Work request =
Change "y-tick-label" to "y-axis-tick" in the stretch from the start of the lines through the line containing "Looking at the", and give that stretch again with everything else unchanged. Leave the pictures out of your answer.

(Data excerpts)
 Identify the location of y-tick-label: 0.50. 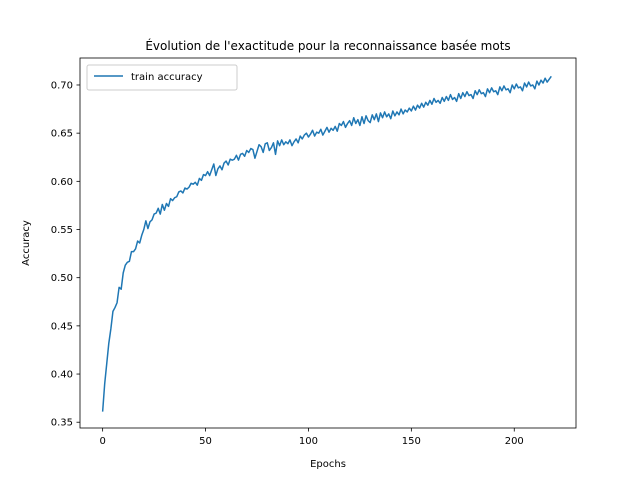
(62, 278).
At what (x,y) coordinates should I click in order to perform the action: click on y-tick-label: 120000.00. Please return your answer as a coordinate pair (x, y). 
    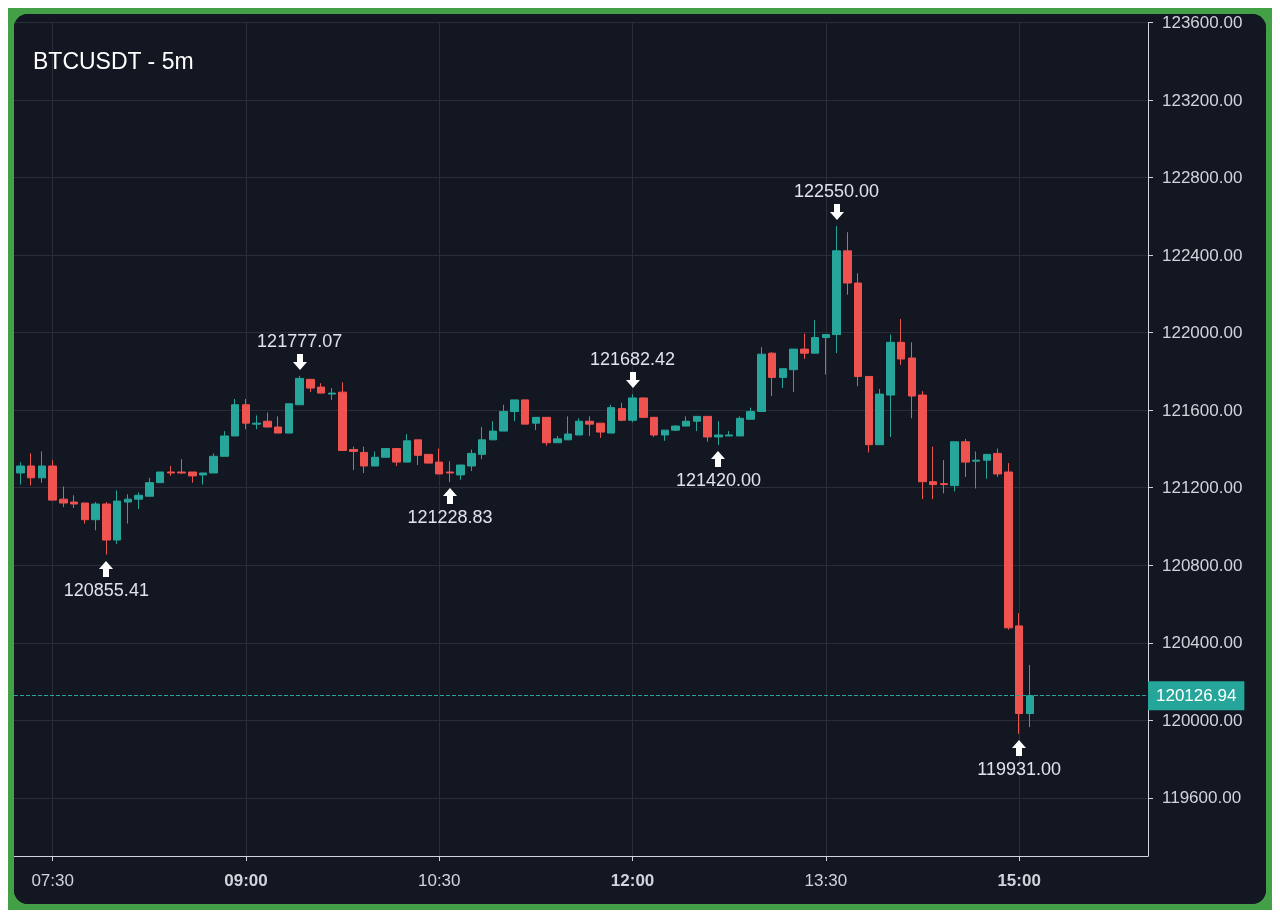
    Looking at the image, I should click on (1202, 720).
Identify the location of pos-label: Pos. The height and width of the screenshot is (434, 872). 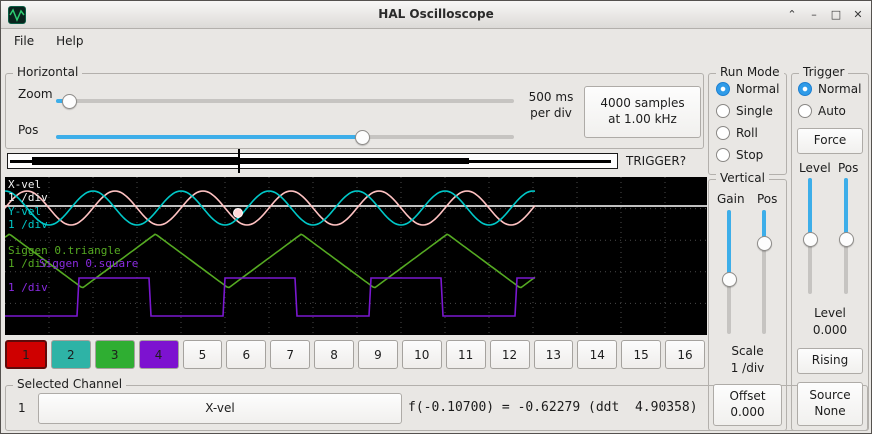
(28, 130).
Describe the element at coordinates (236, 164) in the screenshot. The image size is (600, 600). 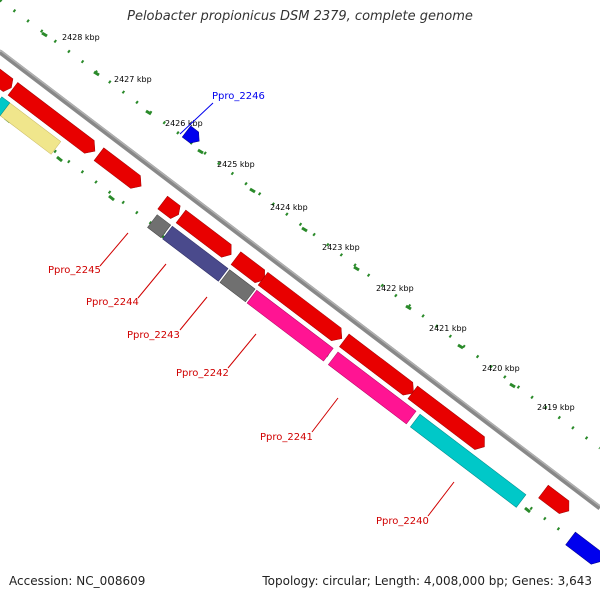
I see `tick-label: 2425 kbp` at that location.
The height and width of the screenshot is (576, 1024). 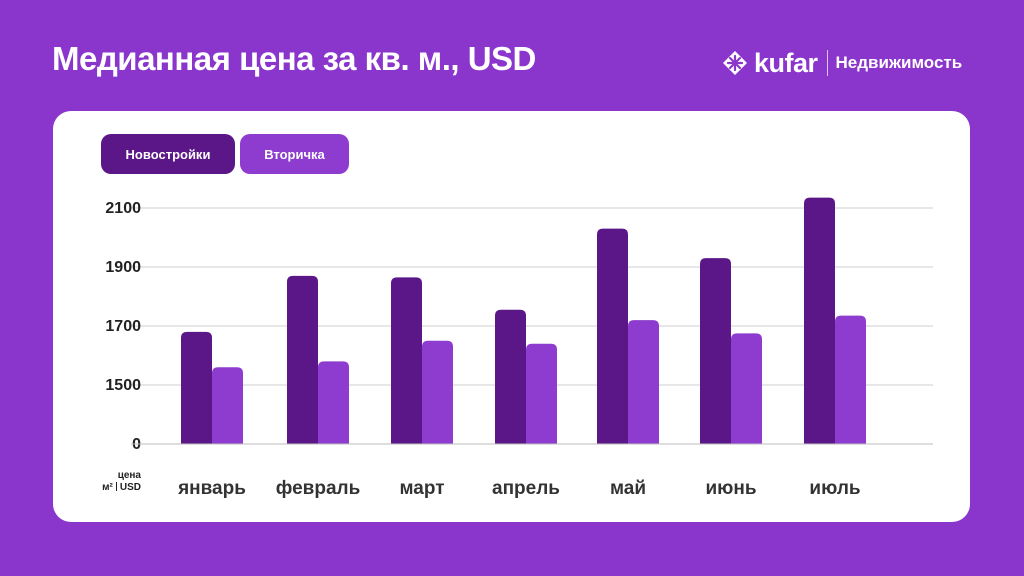 I want to click on y-axis-unit-line2: м² USD, so click(x=114, y=488).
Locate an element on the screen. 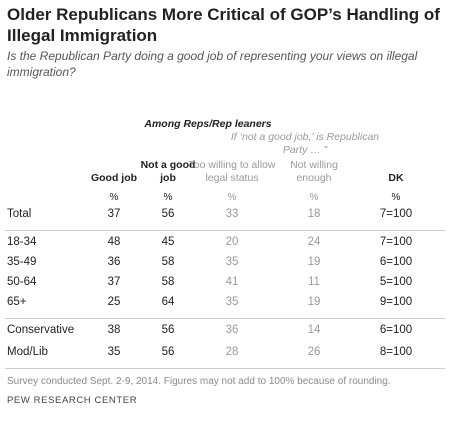 The width and height of the screenshot is (450, 425). row-label: Mod/Lib is located at coordinates (28, 352).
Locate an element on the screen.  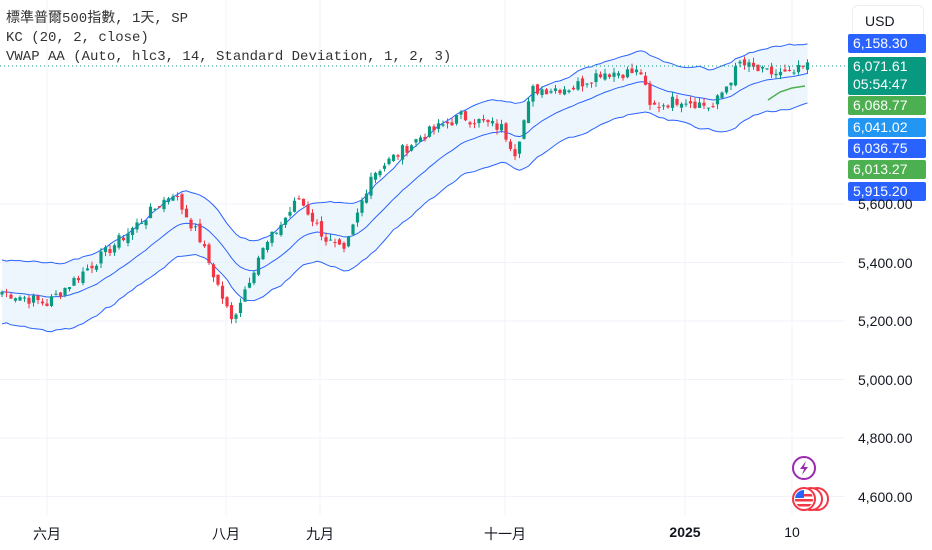
price-tag: 6,158.30 is located at coordinates (887, 44).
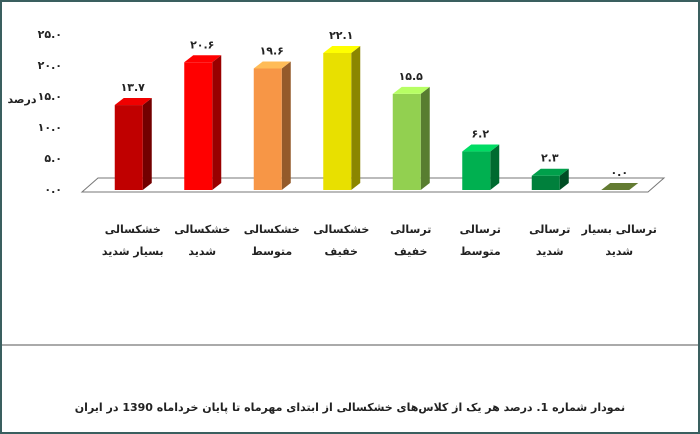 The width and height of the screenshot is (700, 434). Describe the element at coordinates (550, 158) in the screenshot. I see `value-label: ۲.۳` at that location.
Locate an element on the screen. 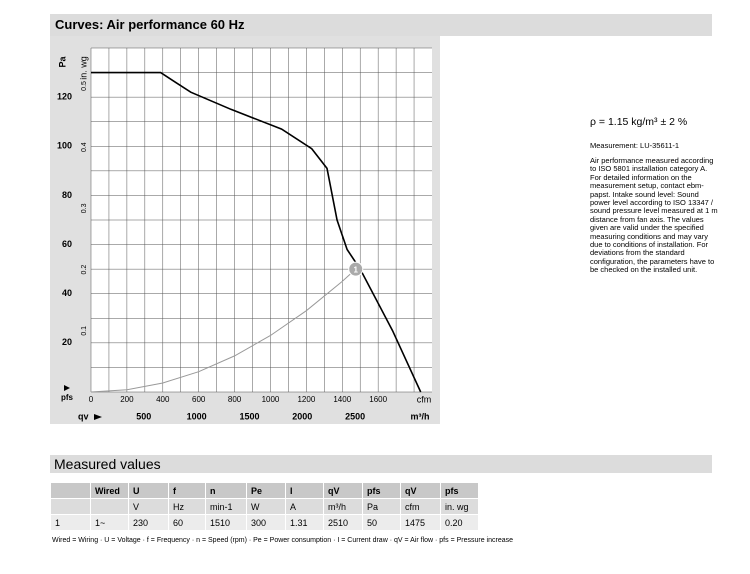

Exercise result =
 Identify the location of y-axis-tick: 0.50. 
(62, 278).
At what (x,y) coordinates should I click in order to perform the action: click on y-axis-tick: 120000.00. Please return your answer as a coordinate pair (x, y). 
    Looking at the image, I should click on (1202, 720).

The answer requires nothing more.